Well, this never happened at our table. But we did have a NE character "cursed" to a new alignment and has been LG ever since (most of his levels, actually). The player grumbles about it at times, but plays him as a very brutish LG. The rest of us laugh when the DM tells him his actions are against his cursed alignment, he sighs, and smiles and goes along with it... that's the game after all.

I am hoping the OP will respond as I am curious as to how he would handle it...
 



Lanefan

Victoria Rules
I've played a Wild Magic sorcerer, and some of the wild surges change your appearance, age, etc. Those that temporary change your appearance are amusing, but some are permanent change, which are a problem and I can understand if one refuse to accept it, or simply not want to play that character anymore.
Ah. For us, changes like that are an occasional fact of life; as wild magic surges (WMS) are an underlying, if infrequent, risk of using any magic.

And given what else WMS can do to you, someone else, or the surrounding neighbourhood, appearance change is really quite an innocuous outcome. :)
 

Lanefan

Victoria Rules
  • XP loss - this was probably a worse effect than death in AD&D, creating radical party imbalance; worse in 3E when death also meant level loss
Totally disagree on this one. Yes level loss is bad - and that's the whole point! Lose a level or two or three and you either have to do a lot of adventuring to catch up or find a very high level Cleric and pay through the nose for a (Greater) Restoration. In broader terms, given as how death has been made relatively trivial to overcome there need to be other things in the game that can really seriously knock a PC backward long-term. Level loss is one such.

And yes, 3e and 4e didn't handle varying in-party levels very well, but all the other editions do.

And does this also mean you'd never want to see random XP gain mechanics e.g. one of those Tomes that bestows a level on whoever reads it?
 

Lanefan

Victoria Rules
I’d tell the other player no. And because my table aren’t a-holes, it wouldn’t happen.
A-holes or not, if something in the game - be it another player, an opponent, a random magic effect, or whatever - does something to you that you can't/don't resist (either by failing a save or because there isn't one) then IMO for better or worse you're stuck with it.

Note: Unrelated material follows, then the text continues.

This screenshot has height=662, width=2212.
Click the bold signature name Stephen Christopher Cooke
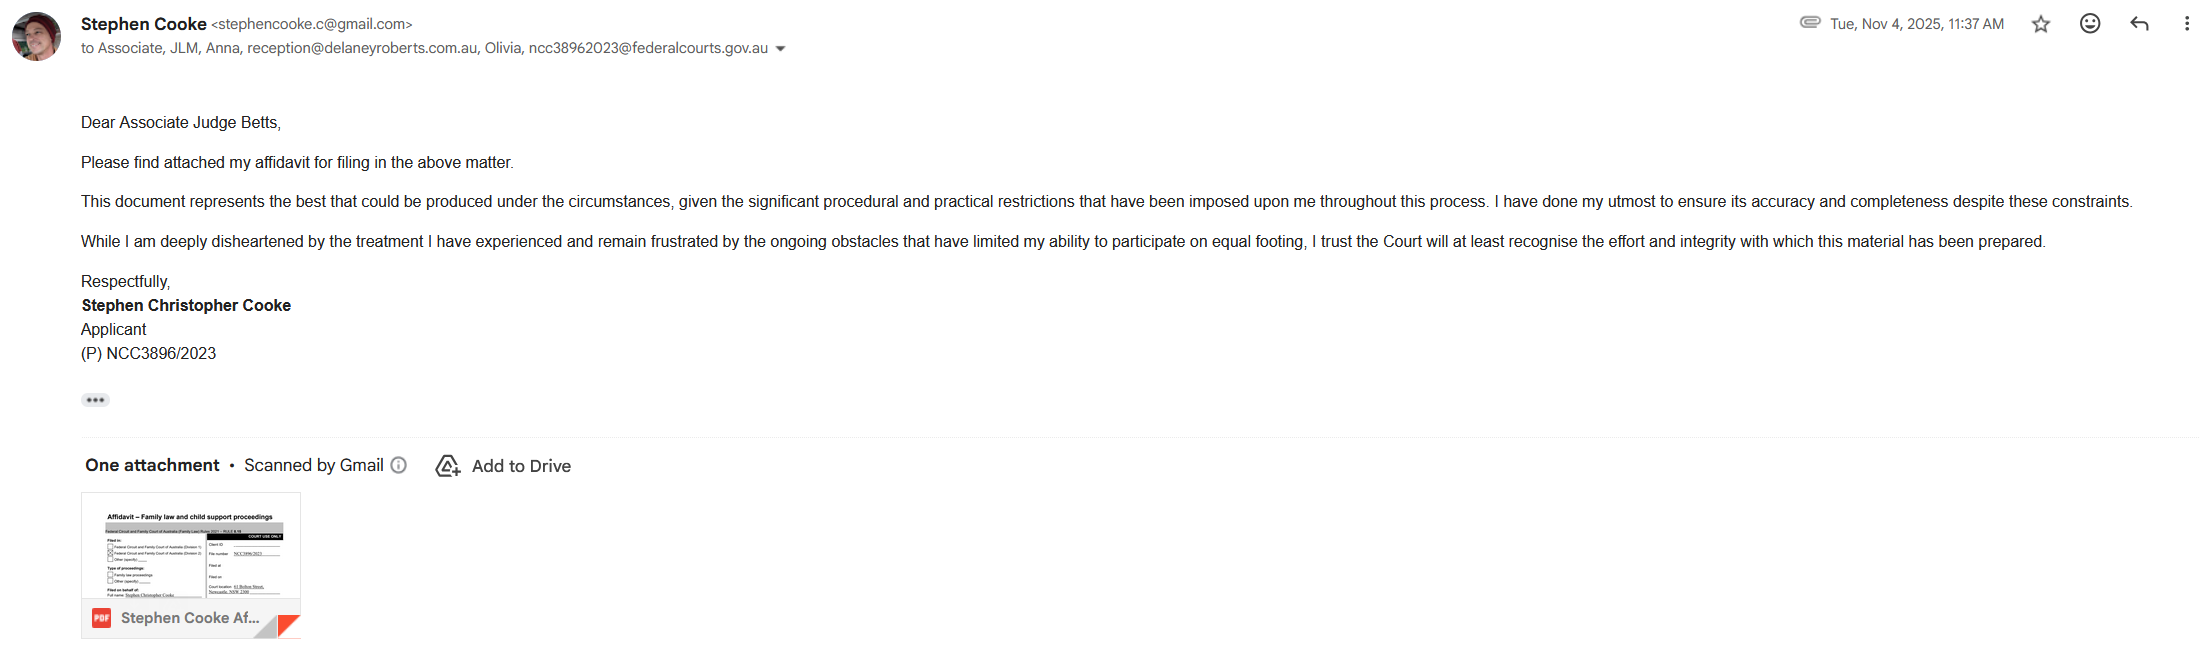point(186,305)
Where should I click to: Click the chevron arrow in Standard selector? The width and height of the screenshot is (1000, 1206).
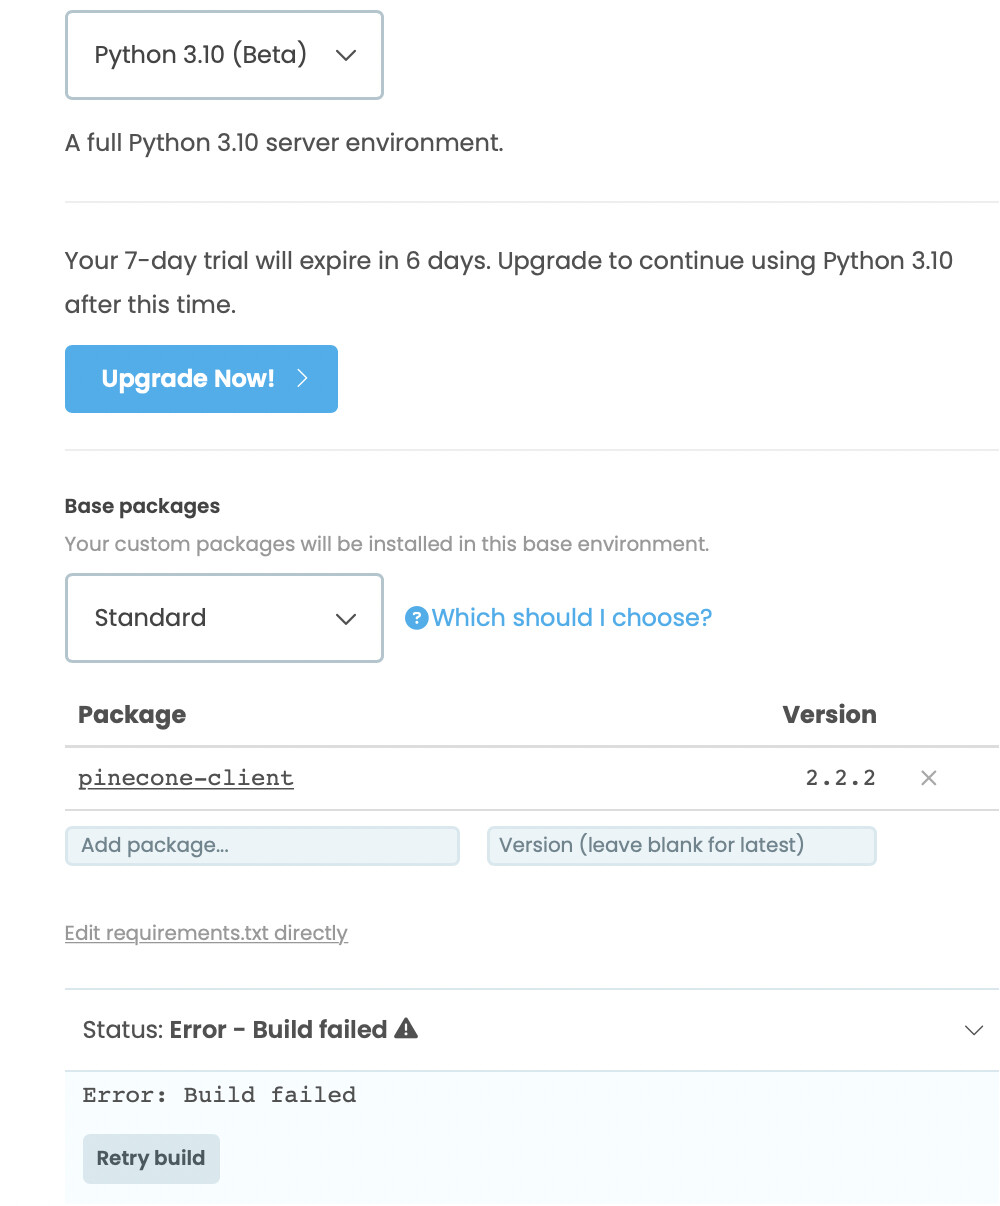click(x=346, y=619)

In most if not all cases there's spells and effects in the game that can later mitigate or negate these things anyway - revival effects for death, restoration or curatives for a variety of other things, and wish-miracle-alter reality if you really need a bigger hammer - thus making pretty much any effect more or less temporary.

Sports analogy: a hockey player plays because s/he enjoys playing the game and is maybe even halfway good at it, but still has to accept that there'll be times when some seriously un-fun stuff happens such as season-ending injuries.
 

Umbran

Mod Squad
Staff member
Supporter
A-holes or not, if something in the game - be it another player, an opponent, a random magic effect, or whatever - does something to you that you can't/don't resist (either by failing a save or because there isn't one) then IMO for better or worse you're stuck with it.

There are limits. There are things you don't do to a PC without the player's consent.

Exactly what those things are will vary from table to table. But, a blanket, "Well you failed your save, so they get to do what they want," is not generally acceptable.